The synergic impact of decellularized testis scaffold and extracellular vesicles derived from human semen on spermatogonial stem cell survival and differentiation

Introduction : Decellularized scaffolds create a biomimetic niche to support spermatogonial stem cell (SSC) function and engraftment. Semen-derived extracellular vesicles (SEVs), containing proteins, lipids, and microRNAs with various functions, facilitate intercellular communication, enhance sperm maturation, and regulate the testicular microenvironment. This study explored the combined effect of rat decellularized testicular scaffolds and human SEVs on SSC survival and differentiation. Materials and methods : The experimental approach involved decellularizing rat testes using detergents, followed by histological, immunohistochemical, and scanning electron microscopy analyses to confirm extracellular matrix (ECM) preservation and cellular removal. SEVs were isolated from human seminal plasma via ultracentrifugation and characterized for size, morphology, and uptake by testicular cells.

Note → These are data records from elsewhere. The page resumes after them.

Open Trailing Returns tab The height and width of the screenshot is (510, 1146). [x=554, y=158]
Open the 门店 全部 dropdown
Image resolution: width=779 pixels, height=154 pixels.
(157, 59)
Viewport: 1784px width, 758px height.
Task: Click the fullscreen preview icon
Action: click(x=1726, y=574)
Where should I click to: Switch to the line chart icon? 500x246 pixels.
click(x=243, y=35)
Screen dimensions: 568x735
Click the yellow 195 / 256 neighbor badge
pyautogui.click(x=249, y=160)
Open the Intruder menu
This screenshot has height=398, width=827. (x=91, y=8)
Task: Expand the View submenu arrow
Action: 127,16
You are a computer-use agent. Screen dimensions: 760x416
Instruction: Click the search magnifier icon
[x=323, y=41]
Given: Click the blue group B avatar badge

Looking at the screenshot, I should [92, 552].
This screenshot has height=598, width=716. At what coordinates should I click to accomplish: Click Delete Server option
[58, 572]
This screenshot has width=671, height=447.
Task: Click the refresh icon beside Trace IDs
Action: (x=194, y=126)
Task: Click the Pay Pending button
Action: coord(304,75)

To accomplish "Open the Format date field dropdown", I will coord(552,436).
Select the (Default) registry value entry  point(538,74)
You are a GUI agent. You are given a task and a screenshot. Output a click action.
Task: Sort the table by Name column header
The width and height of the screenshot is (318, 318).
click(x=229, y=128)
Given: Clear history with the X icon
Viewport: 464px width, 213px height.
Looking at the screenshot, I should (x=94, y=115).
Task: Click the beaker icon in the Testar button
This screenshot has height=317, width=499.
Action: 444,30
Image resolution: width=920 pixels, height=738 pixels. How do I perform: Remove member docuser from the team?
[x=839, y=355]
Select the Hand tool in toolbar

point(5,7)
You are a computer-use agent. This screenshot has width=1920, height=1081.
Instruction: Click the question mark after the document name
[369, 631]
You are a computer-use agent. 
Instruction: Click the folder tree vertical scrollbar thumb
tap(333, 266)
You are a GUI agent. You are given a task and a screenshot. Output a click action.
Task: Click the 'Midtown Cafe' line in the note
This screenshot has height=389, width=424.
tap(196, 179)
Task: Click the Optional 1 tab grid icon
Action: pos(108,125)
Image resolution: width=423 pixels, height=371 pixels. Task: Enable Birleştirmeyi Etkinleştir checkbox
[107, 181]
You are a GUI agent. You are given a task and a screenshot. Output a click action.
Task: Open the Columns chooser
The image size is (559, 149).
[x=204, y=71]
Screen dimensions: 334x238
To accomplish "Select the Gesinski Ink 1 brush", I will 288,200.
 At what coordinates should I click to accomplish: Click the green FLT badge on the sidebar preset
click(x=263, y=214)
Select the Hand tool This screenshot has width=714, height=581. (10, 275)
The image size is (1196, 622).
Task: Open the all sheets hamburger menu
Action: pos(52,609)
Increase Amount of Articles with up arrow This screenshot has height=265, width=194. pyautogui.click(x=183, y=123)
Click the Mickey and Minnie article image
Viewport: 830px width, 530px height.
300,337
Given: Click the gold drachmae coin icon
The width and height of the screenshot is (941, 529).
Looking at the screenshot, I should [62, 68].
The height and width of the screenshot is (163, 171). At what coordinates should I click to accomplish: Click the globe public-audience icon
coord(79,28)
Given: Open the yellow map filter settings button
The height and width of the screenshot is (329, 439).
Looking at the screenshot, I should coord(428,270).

Whole testicular cells, including Dolichos Biflorus Agglutinin (DBA)-positive SSCs, were seeded onto scaffolds with or without SEVs and evaluated in vitro and in vivo in castrated neonatal rats. Results : In vitro results demonstrated that SEV-enriched scaffolds significantly enhanced cell viability and upregulated DAZL and PIWI expression, indicating improved SSC survival and functionality, though meiosis (SCP1 expression) was not achieved. In vivo, scaffolds were largely absorbed within two months, replaced by connective tissue, with no surviving SSCs or restoration of sex hormone levels, likely due to inadequate angiogenesis. Conclusion : The findings underscore the potential of integrating SEV-laden decellularized scaffolds to partially promote SSC differentiation for fertility restoration in spermatogenic failure. However, challenges such as scaffold resorption and limited in vivo endocrine function highlight the need for further refinement, including angiogenic factor incorporation or optimized implantation strategies, to enhance clinical applicability for male infertility treatment.